The solution isn't better LLM, it's a better way to work with the LLM you already have.

The Cursor Advantage: A Better Way to Collaborate

Enter Cursor. Instead of chatting, you're working together in a real workspace with persistent memory, organized files, and the ability to think systematically about complex problems.

Here's how it directly solves every problem I just described:

  • Permanent Context Through Files. Instead of relying on the LLM's working memory, you store everything in actual files that the LLM reads every time you interact. Nothing gets summarized or forgotten.

  • Complete Memory Control. You decide what the LLM remembers and how it's organized by updating your project files as you learn new information. The LLM doesn't get to choose what's important. You do.

  • Structured Long-Term Thinking. When everything lives in organized files, the LLM can maintain the big picture and suggest next steps that build on previous work. Plus, you can start fresh conversations anytime. New LLM instances instantly inherit all your project context from the files.

  • A Real Workspace. Cursor IS your workspace where you can edit documents directly, organize files however makes sense, and reference multiple pieces of information simultaneously. It's like having a desk partner who can read and edit everything instantly.

And bonus points:

  • Multiple LLM Models, One Platform. Cursor gives you access to GPT, Claude, and Gemini all working in the same project context for one subscription cost. Ask the same question to different models, compare their approaches, and take what you like from each, like having a team of specialists all reading from the same briefing materials.

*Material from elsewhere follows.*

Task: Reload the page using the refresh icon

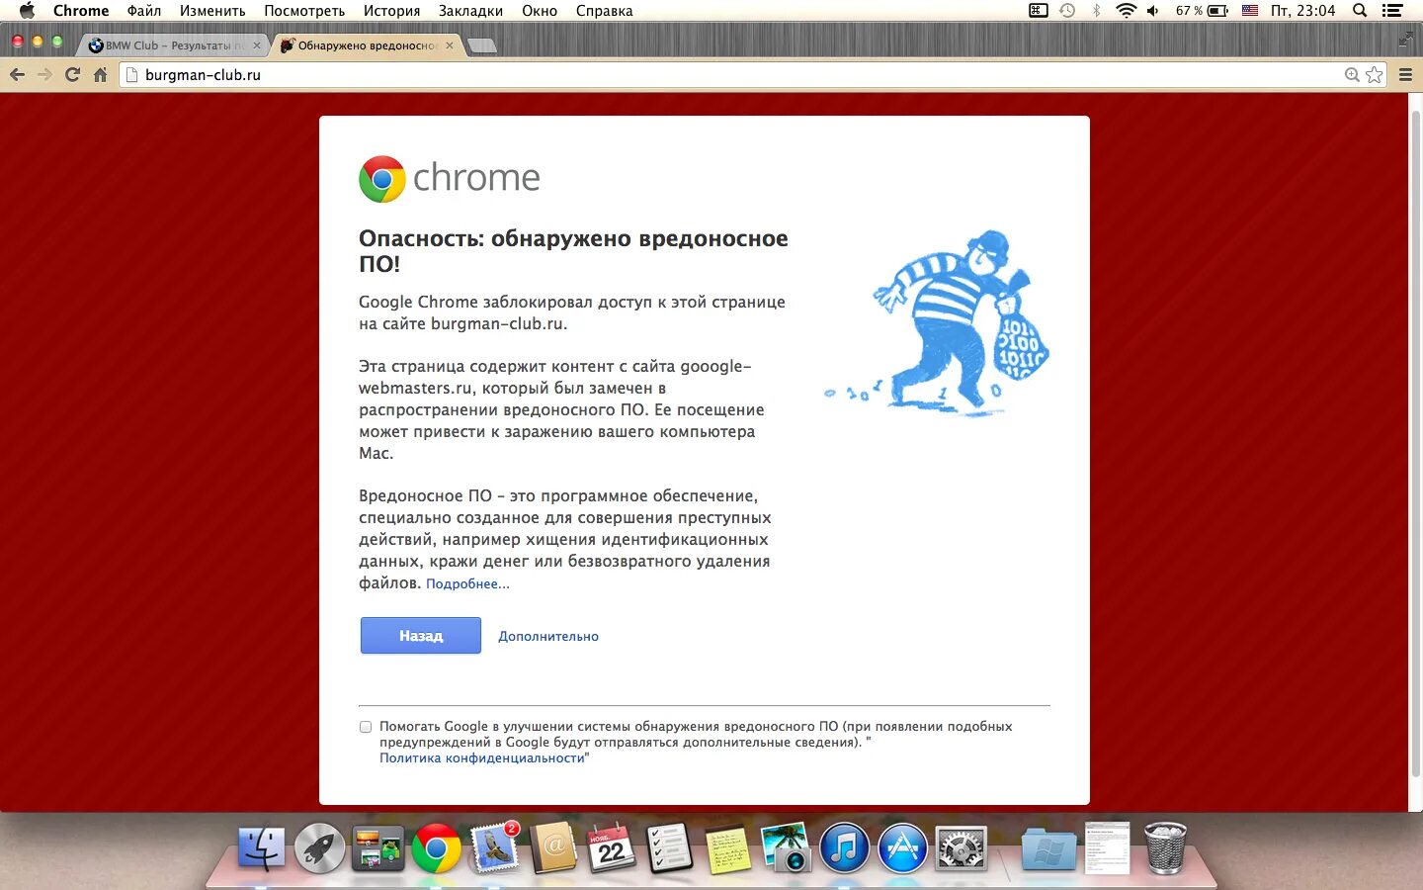Action: click(x=72, y=74)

A Real World Example: The Job Hunt

Let me walk you through how this might work in practice with a realistic scenario: organizing a job search.

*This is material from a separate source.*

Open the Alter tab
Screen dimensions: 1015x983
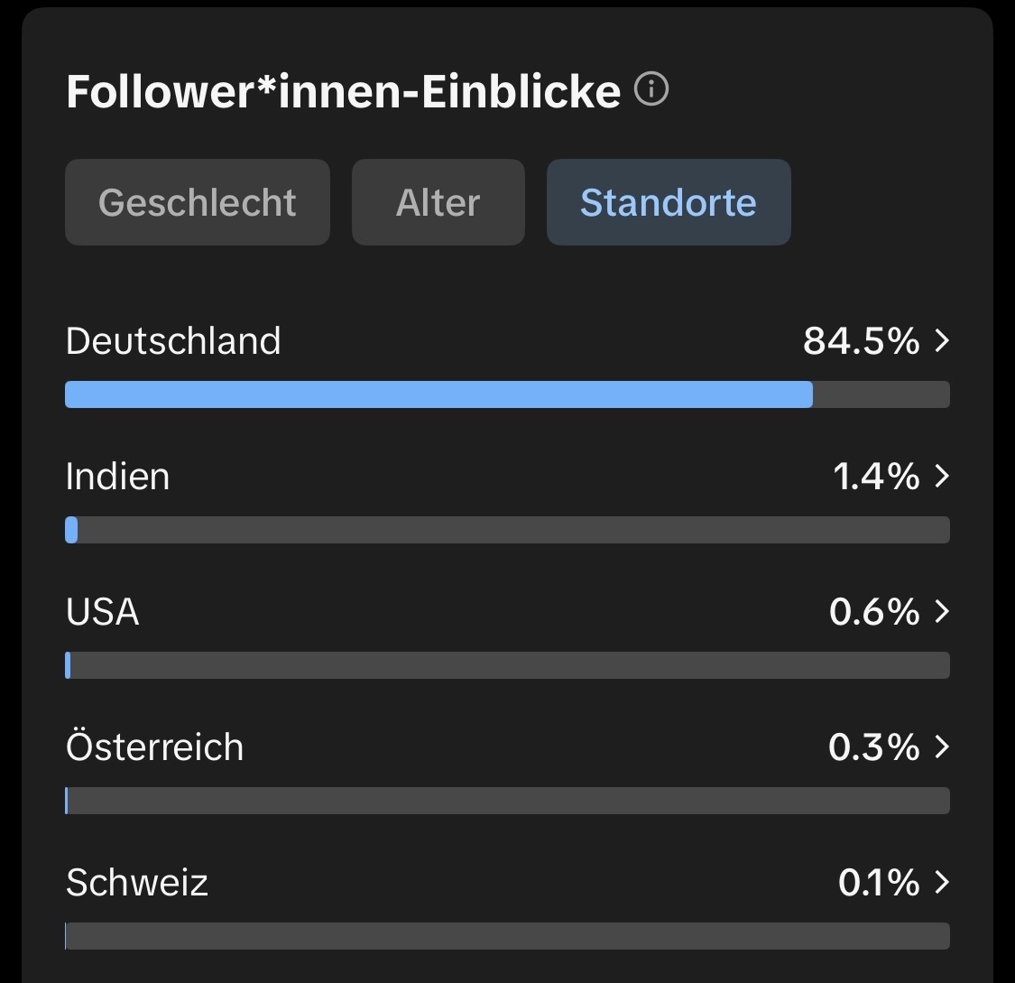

You'd start simple: create a new directory and open it in Cursor. Your first file would be your existing resume in markdown format (the LLM can easily convert a PDF if needed). Next, you'd add a context.md file, essentially a brain dump of your career goals, preferred company types, and current situation.

From there, you'd have the LLM take over the heavy lifting. It could generate a comprehensive task list in tasks.md, suggesting everything from resume optimization to target company research. Within an hour, you'd have organized research files: job-boards.md with relevant platforms, jobs.csv tracking interesting positions, and individual folders for each serious application containing tailored resumes and cover letters.

The magic would happen in the cross-referencing. When the LLM writes a cover letter for a startup role, it could simultaneously reference the job description, your updated resume, your career context, and insights from previous applications. Each piece of work would build on everything that came before.

By the end, you'd have a complete job search system that any LLM instance could immediately understand and contribute to. No lost context, no repeated explanations, just systematic progress toward your goal.

Breaking Free from the Chat Box

The chat interface isn't wrong, it's just limited. When you step outside that box and into a real workspace, you discover what's actually possible.

The tools for this kind of collaboration aren't coming in some future update. They're here now, quietly waiting in what most people think is just a code editor. But maybe the most important realization is simpler: sometimes the best practices for managing complexity work everywhere, not just in code.

Your next project doesn't have to be trapped in an endless chat thread. Try working in files instead of messages. You might just discover that Cursor is for everything too.